Some studies did not show statistically significant changes in symptoms over time. We believe that some of the non-significant findings are due to specific features of the study design. For example, issues of small sample sizes and not selecting time points that capture an instrument’s sensitivity (i.e., assessments selected at times when symptoms change in intensity) were seen across most studies that did not observe differences over time. Factors such as broad study participant inclusion criteria and ambiguous time points likely contributed to small effect sizes and insignificant results. If researchers intend to measure an instrument’s responsiveness, they must be thoughtful and deliberate when selecting time points, being careful to choose time points where it is reasonable to expect a change in the symptom experience. Another possibility is to ask the patient directly if they felt a change in their symptoms between time points, which could be done by administering a global impression of change scale. These considerations are especially important for social or behavioral interventions where the anticipated effect size may already be small.

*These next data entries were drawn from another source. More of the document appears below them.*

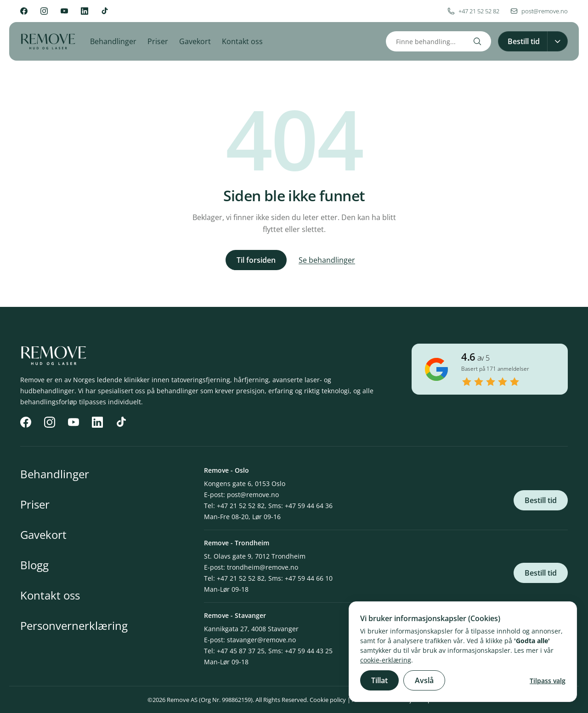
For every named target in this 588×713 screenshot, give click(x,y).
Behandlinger (113, 41)
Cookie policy (328, 700)
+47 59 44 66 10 (309, 578)
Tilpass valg (548, 680)
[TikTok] (105, 11)
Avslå (424, 680)
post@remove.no (253, 494)
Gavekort (195, 41)
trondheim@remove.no (262, 567)
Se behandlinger (327, 260)
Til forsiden (256, 260)
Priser (158, 41)
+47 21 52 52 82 (241, 505)
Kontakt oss (242, 41)
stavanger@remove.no (261, 639)
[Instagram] (44, 11)
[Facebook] (24, 11)
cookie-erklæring (385, 660)
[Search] (477, 41)
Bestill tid (541, 500)
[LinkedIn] (85, 11)
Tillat (379, 680)
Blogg (34, 565)
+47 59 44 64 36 (309, 505)
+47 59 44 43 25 (309, 651)
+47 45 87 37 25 (241, 651)
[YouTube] (64, 11)
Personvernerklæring (74, 625)
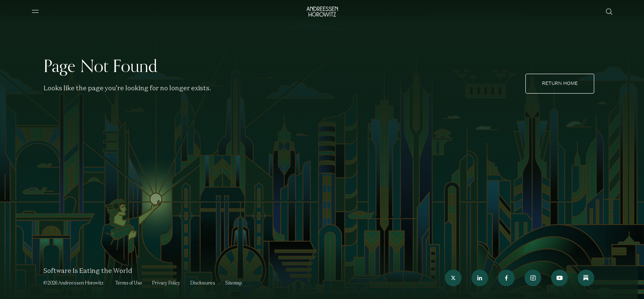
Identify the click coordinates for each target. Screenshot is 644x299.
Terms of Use (129, 283)
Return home (560, 83)
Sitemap (233, 283)
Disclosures (203, 283)
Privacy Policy (166, 283)
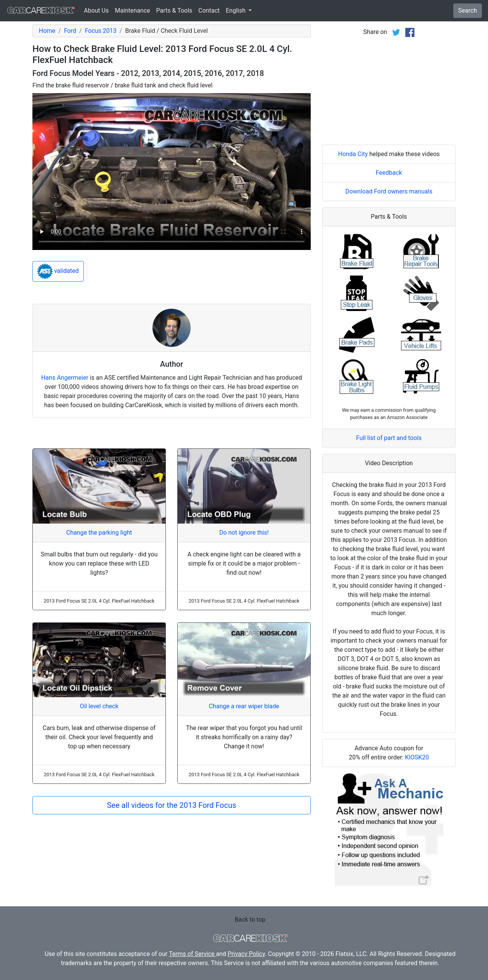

Additionally, a few studies, including clinical trials, collected longitudinal data using self-report symptom instruments, but investigators did not present findings in their publications. Researchers should consider including results from these types of instruments in their published findings to add further to the evidence base. Further, for studies that include different instrument versions for child, adolescent, and adult reports of symptoms, treatment toxicities, and quality of life, we recommend that the findings be distinctly reported for each instrument version and not as one total group.

Limitations

There were limitations to this systematic review. First, our search was limited to English language instruments because verifying the quality of the translation of the instrument and the further content evaluation was outside the scope of this review. Including only English language instruments limits the geographical scope of this review. Next, inconsistent use of the instrument’s name challenged our search within clinicaltrials.gov. As such, if an investigator entered only a portion of the instrument’s name or abbreviation, it is possible the instrument does not appear in Supplemental Table 4. In addition, while we did assess the quality of the instrument (i.e., validity and reliability were assessed), we did not examine the quality of each study. We recommend that future studies examine this important issue. Lastly, we focused only on symptom measures for children currently undergoing active cancer treatment, but further studies should also consider self-report instruments for children and adolescents in palliative care as well as survivors of childhood cancer.

Conclusion

Investigators should consider several issues in the selection of the appropriate self-report instrument for their pediatric oncology study. Before considering the use of an instrument, the researcher should have a comprehensive understanding of the characteristics of the target population in terms of age, cancer type, and disease status. They should know what outcomes or domains they want to measure, which should be driven by the study’s research aims. The selected instrument should be designed to be relevant for the age of the children under study, and take into account a child’s literacy and cognitive abilities. In addition, the instrument should have undergone psychometric evaluation of reliability, validity, and responsiveness, ideally with the study’s target population. If the particular domains are primary study endpoints, choosing an instrument with strong reliability and validity data is optimal.

This systematic review serves as guidance for pediatric oncology researchers to select appropriate symptom measures with strong psychometric evidence. The overarching motivation behind this work is to enhance the child’s voice in pediatric oncology research studies in order to obtain a better understanding of the impact of cancer and its treatment on the lives of children.